Obtain the kinetic equation for the radical linear chain reaction, $H_2 + Br_2 \rightarrow 2HBr$, which occurs through the following mechanism: \begin{eqnarray} Br_2 + M & \stackrel{k_i}{\rightarrow} & 2Br + M\label{ec110}\\ Br + H_2 & \stackrel{k_{p1}}{\rightarrow} & HBr + H\label{ec111}\\ H + Br_2 & \stackrel{k_{p2}}{\rightarrow} & HBr + Br\label{ec112}\\ H + HBr & \stackrel{k_{r}}{\rightarrow} & H_2 + Br\label{ec113}\\ 2Br + M & \stackrel{k_{t}}{\rightarrow} & Br_2 + M\label{ec114} \end{eqnarray}

$(\ref{ec110})$ Initiation stage

$(\ref{ec111})$ and $(\ref{ec112})$ Stages of propagation

$(\ref{ec113})$ Delay stage

$(\ref{ec114})$ Termination stage

We define the rate of the reaction for HBr: $r=\frac{1}{2}\frac{d[HBr]}{dt}$.

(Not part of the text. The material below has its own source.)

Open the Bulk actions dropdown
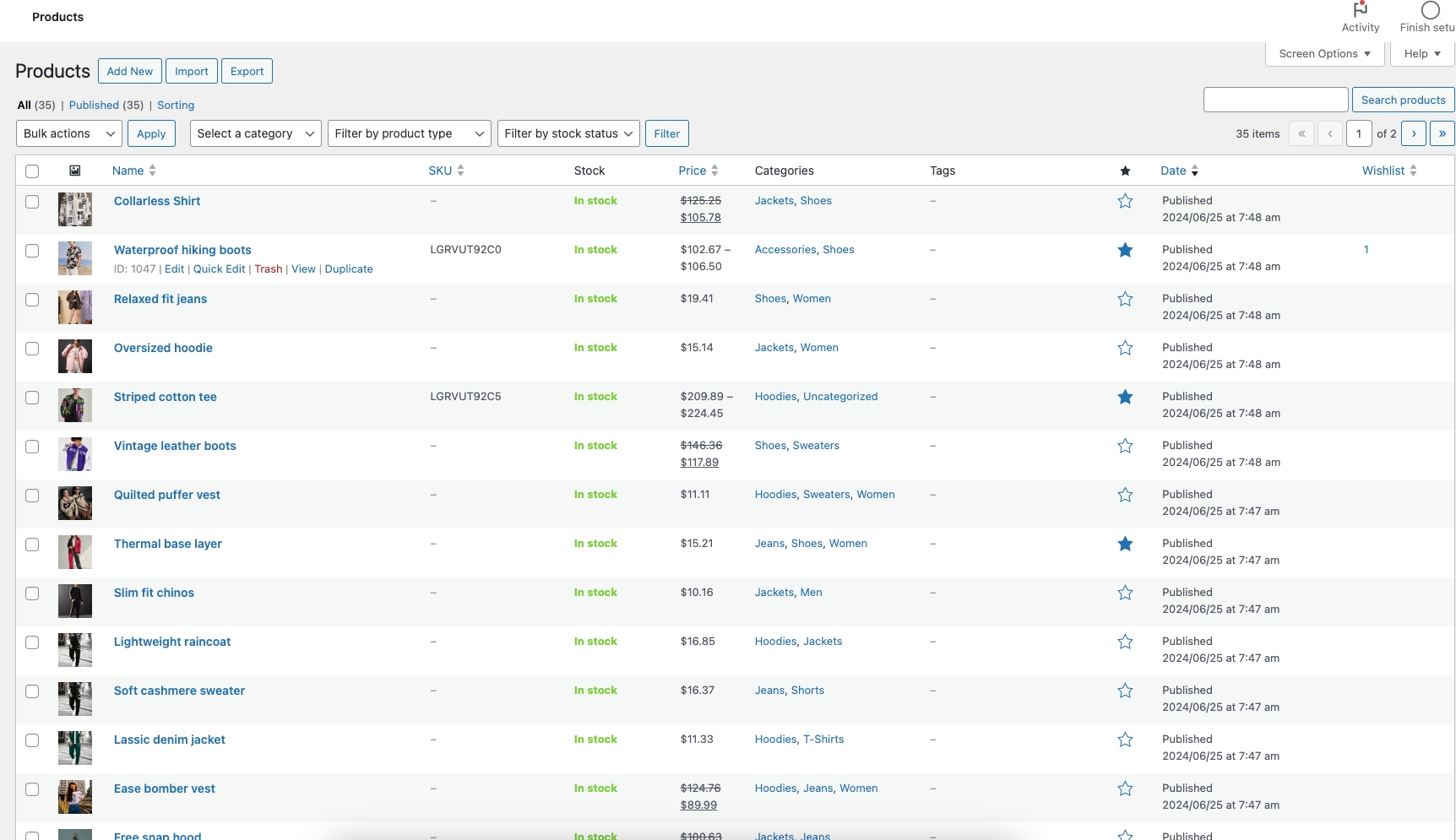This screenshot has height=840, width=1456. [x=69, y=133]
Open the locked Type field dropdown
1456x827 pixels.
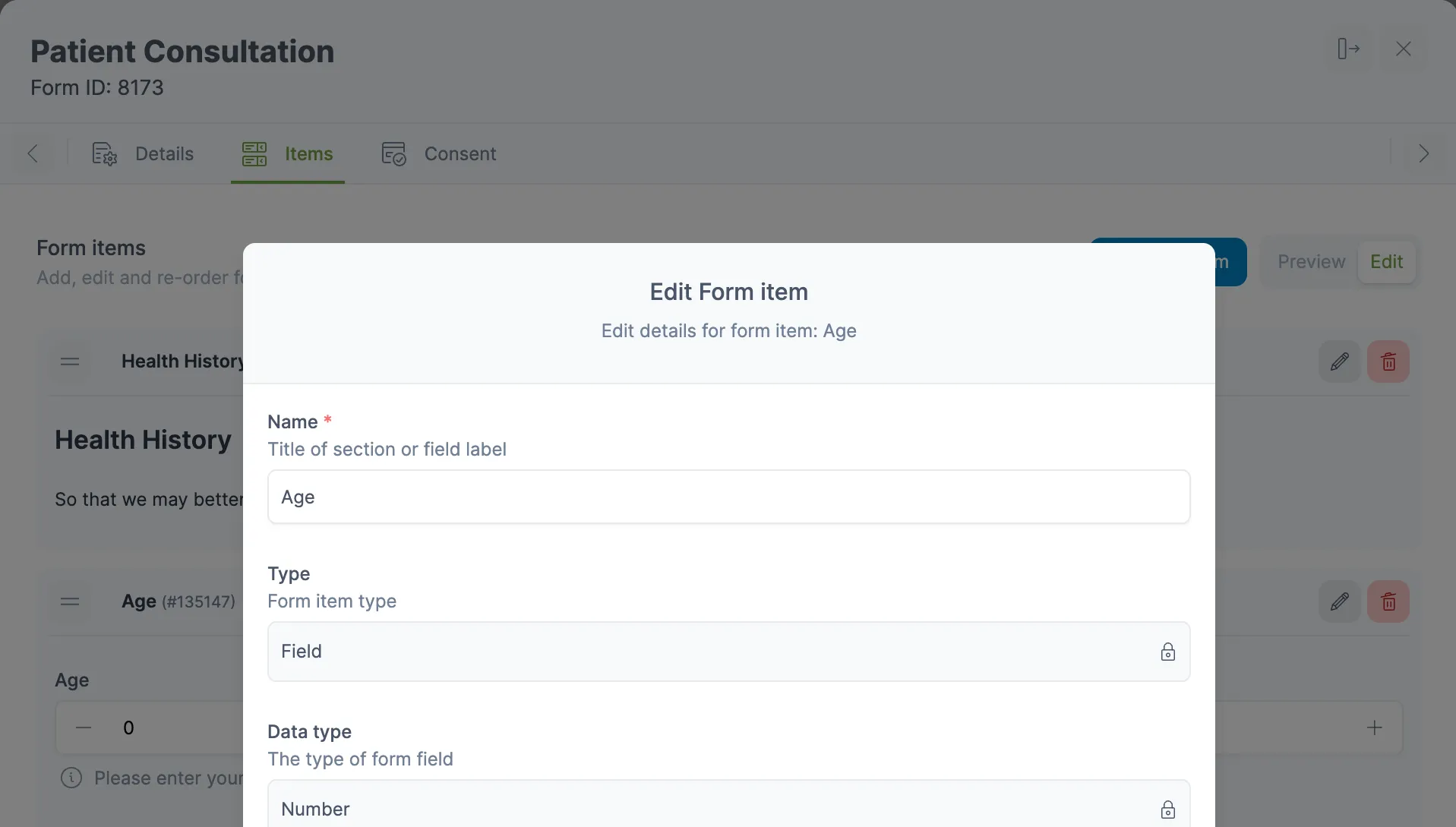coord(728,652)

$$\frac{d[HBr]}{dt}=k_{p1}[Br][H_2]+k_{p2}[H][Br_2]-k_{r}[H][HBr]\label{ec115}$$

We apply the steady state approximation for H.

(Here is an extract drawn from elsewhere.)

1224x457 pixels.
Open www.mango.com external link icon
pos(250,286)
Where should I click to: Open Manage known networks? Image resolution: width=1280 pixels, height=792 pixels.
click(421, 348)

$$\frac{d[H]}{dt}=0=k_{p1}[Br][H_2]-k_{p2}[H ][Br_2]-k_r [H][HBr]\label{ec116}$$

Solving equation $(\ref{ec116})$:

$$k_{p2}[H][Br_2]=k_{p1}[Br][H_2 ]-k_{r}[H][HBr]$$

and substituting into $(\ref{ec115})$:

$$\frac{d[HBr]}{dt}=2k_{p2}[H][ Br_2]$$

Applying the steady-state approximation to Br:

$$\frac{d[Br]}{dt}=0=2k_{i}[Br_2][M]-\cancel{k_ {p1}[Br][H_2]}+\cancel{k_{p2}[H][Br_2]}+\cancel{k_r[H][HBr]}-2k_{t}[Br]^2[M]$$

Solving for $[Br]$:

$$[Br]={\left(\frac{k_i}{k_t}\right)}^{1/2}[Br]^{1/ 2}$$

Solving for $[H]$ from equation $(\ref{ec116})$:

$$[H]=\frac{k_{p1}[Br][H_2]}{k_{p2}[ Br_2]+k_r[HBr]}$$

Substituting $[Br]$ into this last equation, we get:

$$[H]=\frac{k_{p1}\left(\frac{ k_i}{k_ {t}}\right)^{1/2}[Br_2]^{1/2}[H_2]}{k_{p2}[Br_2]+k_r[HBr]}$$

Therefore, the variation of [HBr] in time will be given by:

$$\frac{d[HBr]}{dt}=2k_{p2}\frac{k_{p1}\left(\frac{k_i}{k_{ t}}\right)^{1/2}[Br_2]^{1/2}[H_2]}{k_{p2}[Br_2]+k_r[HBr]}[Br_2]$$

As $r =\frac{1}{2}\frac{d[HBr]}{dt}$

$$r=k_{p2}\frac{k_{p1}\left(\frac{k_i}{k_{ t}}\right)^{1/2}[Br_2]^{1/2}[H_2]}{k_{p2}[Br_2]+k_r[HBr]}[Br_2]$$

Dividing the latter equation for $k_{p2}$ and $[Br_2]$ is obtained:

$$r=\frac{1}{2}\frac{d[HBr]}{dt}=\frac{k_{p1 }\left(\frac{k_i}{k_t}\right)^{1/2}[Br_2]^{1/2}[H_2]}{1+\frac{k_r}{k_{p2}}\frac {[HBr]}{[Br_2]}}$$